▸ Input for this task
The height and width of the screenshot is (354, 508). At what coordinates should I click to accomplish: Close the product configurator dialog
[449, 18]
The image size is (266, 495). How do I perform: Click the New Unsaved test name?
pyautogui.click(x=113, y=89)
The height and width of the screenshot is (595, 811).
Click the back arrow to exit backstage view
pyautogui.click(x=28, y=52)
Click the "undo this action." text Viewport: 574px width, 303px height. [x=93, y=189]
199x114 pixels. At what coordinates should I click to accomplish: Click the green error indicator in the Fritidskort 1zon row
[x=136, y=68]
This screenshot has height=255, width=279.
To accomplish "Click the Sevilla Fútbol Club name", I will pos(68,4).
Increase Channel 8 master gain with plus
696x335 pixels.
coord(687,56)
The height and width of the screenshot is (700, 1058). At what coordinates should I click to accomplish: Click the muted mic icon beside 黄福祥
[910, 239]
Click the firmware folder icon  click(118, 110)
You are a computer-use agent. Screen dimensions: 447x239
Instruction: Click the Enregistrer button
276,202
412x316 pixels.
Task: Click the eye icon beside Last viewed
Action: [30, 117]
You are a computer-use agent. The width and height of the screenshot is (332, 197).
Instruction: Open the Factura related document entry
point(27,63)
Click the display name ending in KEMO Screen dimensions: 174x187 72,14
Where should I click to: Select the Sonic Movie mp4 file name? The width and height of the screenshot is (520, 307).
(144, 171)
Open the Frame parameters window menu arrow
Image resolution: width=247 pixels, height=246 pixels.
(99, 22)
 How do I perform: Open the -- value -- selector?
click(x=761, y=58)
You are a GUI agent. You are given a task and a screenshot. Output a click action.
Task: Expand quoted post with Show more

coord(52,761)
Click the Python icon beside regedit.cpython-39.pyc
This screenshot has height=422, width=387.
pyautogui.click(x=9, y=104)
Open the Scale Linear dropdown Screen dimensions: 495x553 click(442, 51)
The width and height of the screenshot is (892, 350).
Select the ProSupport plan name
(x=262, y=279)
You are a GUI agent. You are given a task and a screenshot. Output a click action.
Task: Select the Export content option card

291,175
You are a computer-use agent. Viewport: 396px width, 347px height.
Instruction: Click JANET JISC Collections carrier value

▸ Task goal
Please let your answer be exactly the lines from the one holding "Instruction: Open the" through the last line of the entries above, both ends included.

▸ Solution
Instruction: Open the Factura related document entry
point(27,63)
Click the display name ending in KEMO Screen dimensions: 174x187 72,14
Where should I click to: Select the Sonic Movie mp4 file name? The width and height of the screenshot is (520, 307).
(144, 171)
Open the Frame parameters window menu arrow
Image resolution: width=247 pixels, height=246 pixels.
(99, 22)
 How do I perform: Open the -- value -- selector?
click(x=761, y=58)
You are a GUI agent. You are given a task and a screenshot. Output a click action.
Task: Expand quoted post with Show more

coord(52,761)
Click the Python icon beside regedit.cpython-39.pyc
This screenshot has height=422, width=387.
pyautogui.click(x=9, y=104)
Open the Scale Linear dropdown Screen dimensions: 495x553 click(442, 51)
The width and height of the screenshot is (892, 350).
Select the ProSupport plan name
(x=262, y=279)
You are a GUI agent. You are given a task and a screenshot. Output a click action.
Task: Select the Export content option card

291,175
You are a computer-use agent. Viewport: 396px width, 347px height.
Instruction: Click JANET JISC Collections carrier value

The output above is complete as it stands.